Sunday, October 27, 2013

Death is the new taboo?

Early last month I was hosted by a 65-year old Scottish lady for a few days at her flat in Edinburgh.  She's an interesting person, not only as someone who spent more than half of her life in various places in Indonesia, but she's also a person that could give me a local insight on this new country.  Having been back in Scotland less than a year ago she finds herself just like me -- adjusting and settling in. 

It was so heartwarming to me how she embraces our culture, loving our people like her own -- she decorates her entire flats with Indonesian wall decor, key chain from Indonesia, wall decor from Padang, and just all those massive collection of books in Indonesian language on her bookshelf. 

As I had conversations with her across politics, economics and other topics, one thing that was interesting to me is our conversation on 'death', something not talked about much in this English-speaking society today.  

From her I learned that death is not much talked about in the UK, or Scotland, to be precise. Perhaps 50 or 60 years ago it was common for the next-of-kin, families and friends to see the dead body of the deceased in the casket as they attended the funeral ceremony. But not since.  

Once a person dies, an undertaker or a funeral director will normally take over all arrangements. The dead body would stay in a closed casket before the burial or cremation takes place.  It is now common for the younger generation to have never seen a dead body in their entire life. 

As she's fond of our culture, she thinks we have a 'healthy' approach to phases of life, including death.  As our country is very much diverse with hundreds of ethnic groups having their own customs, she has witnessed how death is 'celebrated' in different traditional ceremonies.  Across customs she's seen not only that the bereaved family could freely cry in public on the death of a beloved person, but it is also much more common in our custom for family members doing the personal care to the deceased person, from bathing to removing any secretions from, to cleaning and dressing the body.  
She missed these from her own culture and as relevant as it is, the topic of death has been a challenge for her to think through on what has evolved in her society, what else has she missed by being away from it. 

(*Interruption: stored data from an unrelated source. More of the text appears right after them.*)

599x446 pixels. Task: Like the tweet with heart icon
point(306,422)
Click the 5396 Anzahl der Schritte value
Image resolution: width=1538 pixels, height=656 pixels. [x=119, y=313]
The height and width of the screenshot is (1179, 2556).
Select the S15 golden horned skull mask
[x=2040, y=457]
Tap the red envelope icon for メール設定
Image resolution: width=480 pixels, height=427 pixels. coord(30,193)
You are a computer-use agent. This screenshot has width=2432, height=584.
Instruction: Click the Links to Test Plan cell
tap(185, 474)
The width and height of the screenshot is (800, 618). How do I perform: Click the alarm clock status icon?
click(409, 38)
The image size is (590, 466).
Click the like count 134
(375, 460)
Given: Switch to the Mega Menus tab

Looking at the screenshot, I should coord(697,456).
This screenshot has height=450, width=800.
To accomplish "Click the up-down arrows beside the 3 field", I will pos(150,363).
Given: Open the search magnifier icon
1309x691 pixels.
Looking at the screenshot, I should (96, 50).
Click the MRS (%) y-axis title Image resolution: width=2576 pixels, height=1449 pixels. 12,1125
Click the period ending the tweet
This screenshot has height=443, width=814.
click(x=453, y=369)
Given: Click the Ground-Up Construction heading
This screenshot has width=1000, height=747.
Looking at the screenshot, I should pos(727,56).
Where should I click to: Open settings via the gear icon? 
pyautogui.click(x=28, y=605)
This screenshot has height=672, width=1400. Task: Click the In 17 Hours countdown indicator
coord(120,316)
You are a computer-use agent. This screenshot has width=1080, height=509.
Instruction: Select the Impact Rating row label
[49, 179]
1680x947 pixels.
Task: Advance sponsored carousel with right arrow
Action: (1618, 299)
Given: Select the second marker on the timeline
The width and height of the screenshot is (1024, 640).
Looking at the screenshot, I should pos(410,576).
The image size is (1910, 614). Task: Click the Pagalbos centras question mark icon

Reading Not talking about death only makes it more lonely and frightening, an article written by Fraser in the Guardian a few months ago, I could concur that there's some truth in avoiding the topic on death in the western culture nowadays and wonder how it may have played a more important role in enhancing how western society behaves as it is today: e.g. self-reliant emphasis, privacy worshipping, broken family values.

Being vulnerable is one thing and showing your vulnerability to others is another.  Admitting that death is real has something to do with not only learning being interdependent, but also learning to embrace it as part of life will make us realize how vulnerable life is, how vulnerable we are.